Target position records:
+++++

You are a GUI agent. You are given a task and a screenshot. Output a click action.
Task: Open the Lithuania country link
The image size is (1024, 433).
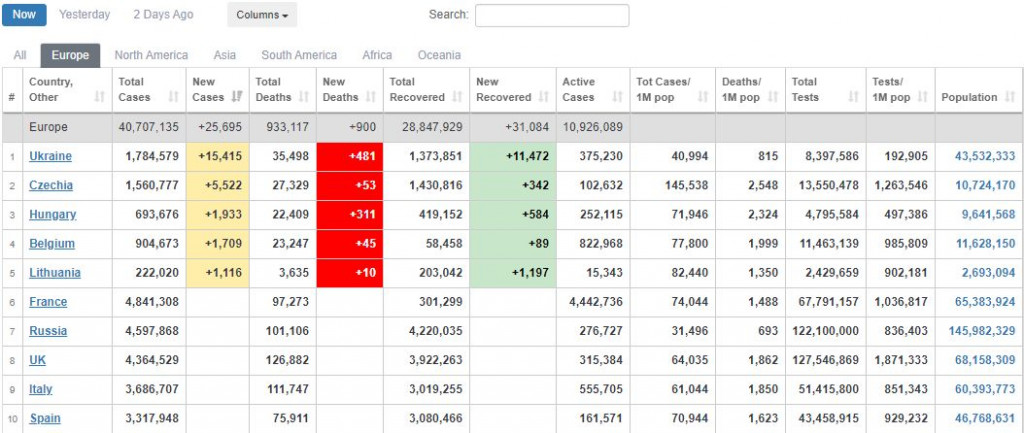tap(55, 273)
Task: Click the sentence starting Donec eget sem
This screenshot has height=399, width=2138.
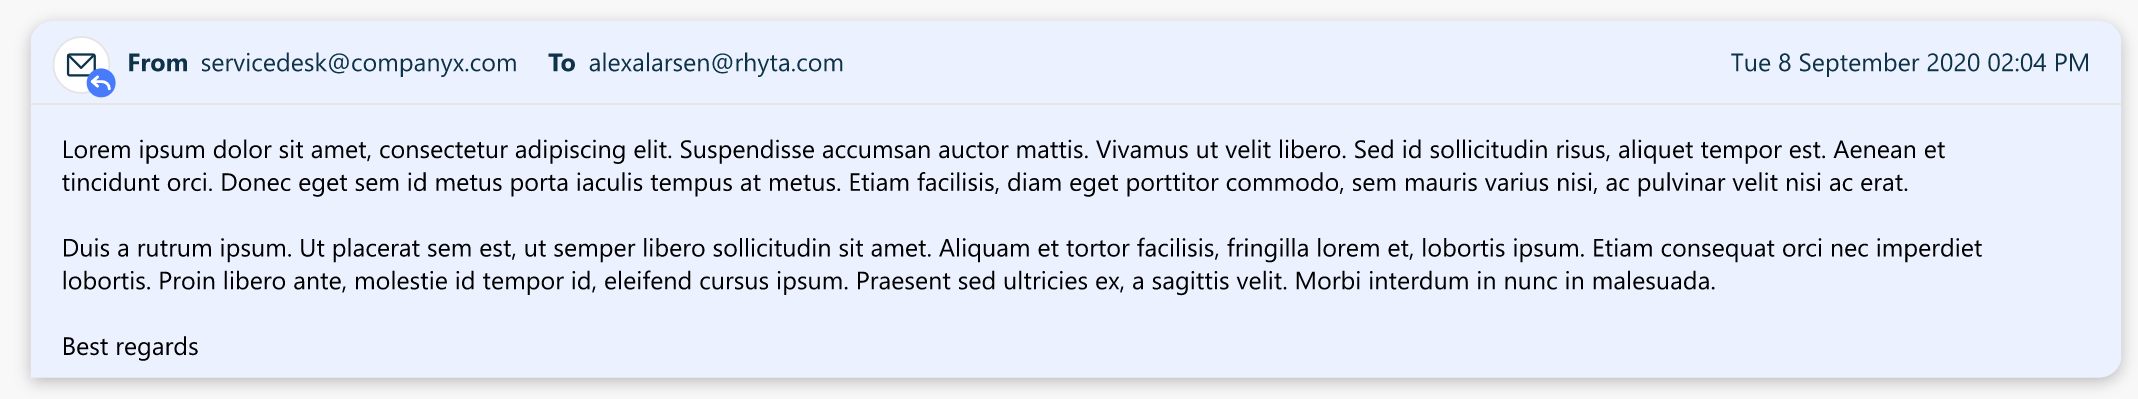Action: pos(531,183)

+++++

Written task: Reproduce every line of the data above word for word, leaving out the pictures.

Solved exercise:
You are a GUI agent. You are given a task and a screenshot. Output a click action.
Task: Open the Lithuania country link
The image size is (1024, 433).
tap(55, 273)
Task: Click the sentence starting Donec eget sem
This screenshot has height=399, width=2138.
Action: pos(531,183)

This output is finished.